Il est la star de ce début 2024, que ce soit dans la série Netflix Ripley ou dans le succès cinéma italien, Il reste encore demain. Dans la prolifération de notre époque de l'image, dans la pub comme dans les salles, il ne cesse de revenir : sans doute parce que le noir et blanc a bien plus de cinquantes nuances...

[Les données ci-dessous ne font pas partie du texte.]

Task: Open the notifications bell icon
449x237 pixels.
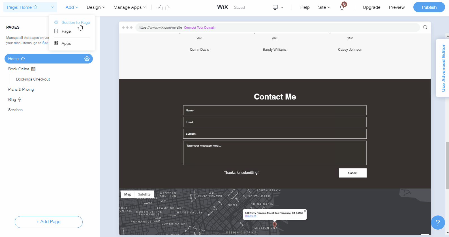Action: 342,7
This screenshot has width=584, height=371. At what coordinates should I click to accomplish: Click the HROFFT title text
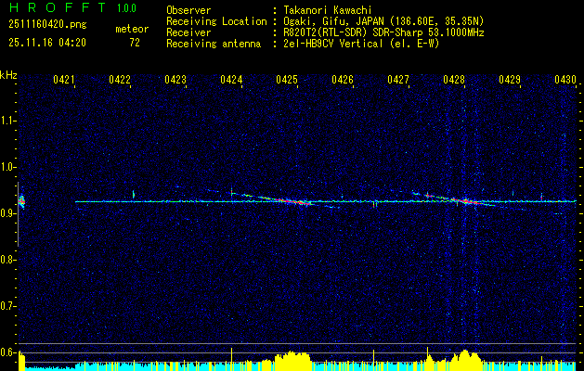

Oubliez l’ocre des murs, le céruléen du ciel, le céladon des arbres, le topaze du soleil couchant, le coquille d’œuf des églises, l’aigue-marine des flots. L’Italie est noire et blanche. Noire de jais, noire de carbone, noire de corbeau, noire d’encre. Blanche tourterelle, blanche nébuleuse, blanche de lait, blanche de lin et même... blanche d’Espagne. Dans la série Ripley, diffusée actuellement sur Netflix, on parcourt la côte amalfitaine, les bouges de Naples, les beaux quartiers de Rome, la Via Appia et les palais vénitiens. Les noirs et blancs sont tour à tour veloutés et vénéneux, tranchants comme des lames. Ils sont plus rugueux, plus granuleux, dans «Il reste encore demain», sensation du cinéma italien signé Paola Cortellesi situé dans les faubourgs romains des années 1950. Tremble, technicolor ! Le noir et blanc ferait-il son grand retour ?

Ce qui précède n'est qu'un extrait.